With mindfulness, we notice what is happening within us now. Extrinsic expectation is the hope that something outside of us will make us happy later. It never does. Sure, we get some kind of gratification for consumption; it addresses the fundamental sense of lack that motivates it.

But just because it addresses it, doesn’t mean it resolves it. In fact, it has the opposite effect: because it doesn’t resolve the sense of lack, it makes us want to consume even more, in the hope that sheer volume will be the answer—which, of course, it isn’t. We have a word for this phenomenon: addiction.

It doesn’t matter whether you’re addicted to drugs or money; gambling or shopping; sex or power: all you are attempting to do is to fulfill a deep sense of lack within.

Understand this: you lack nothing. You have always had everything you need. Check in right now: is there ground beneath you? are you dying of thirst? can you breathe? You may—even in this moment—think that you need something more. You may have a large debt to pay off and no job to achieve that goal; you may have nobody else in your life; you may be in trouble with the law and fear spending the rest of your life in prison. But—in this moment; right here, right now—in this moment you have absolutely everything you need. And I promise you this: if you check in at any other moment of your life, you will find the same thing. The future may look bleak, but the present is always complete.
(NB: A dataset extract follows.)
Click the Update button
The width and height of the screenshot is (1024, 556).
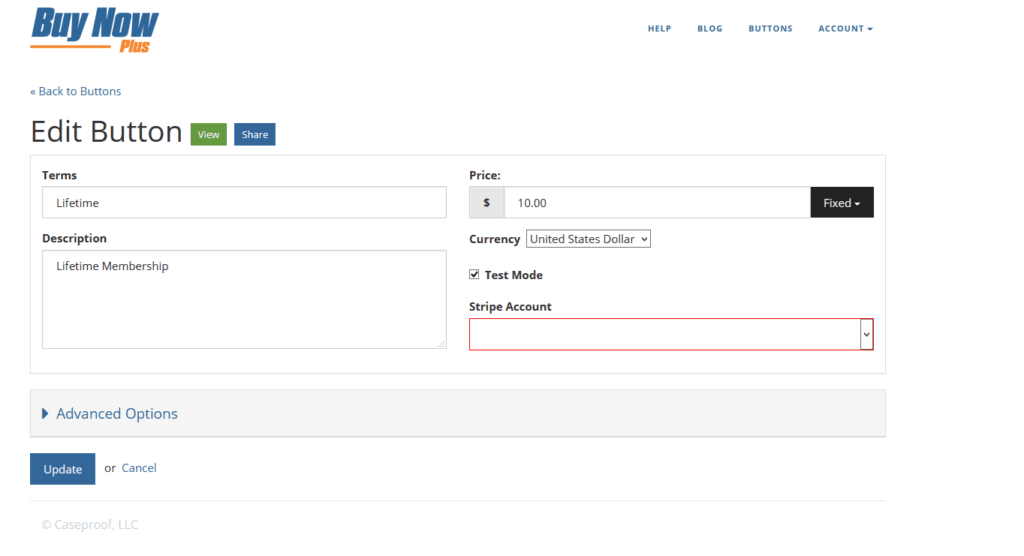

So it is with expectation: the imagined reality of a future you. I will be happy when _____ happens, or when I have ______. No you won’t. The sense of lack you expect will be fulfilled does not go away because something extrinsic enters your life. How is that even possible? Your sense of lack is inside you; that extrinsic expectation will always exist outside you. The two can never meet. No, that sense of lack remains while you attempt to fulfill it with things or events or people or places. All you’re ever going to find with that approach is temporary gratification. Is that good enough for you?

It’s not, is it?

There is only one way known to fulfill that sense of lack, and that is to realize that you lack nothing. Never have, never will. And you will only realize that when you take a moment away from all that planning and preparation, away from all those regrets and past slights, and spend that moment instead right here, right now, with everything you need.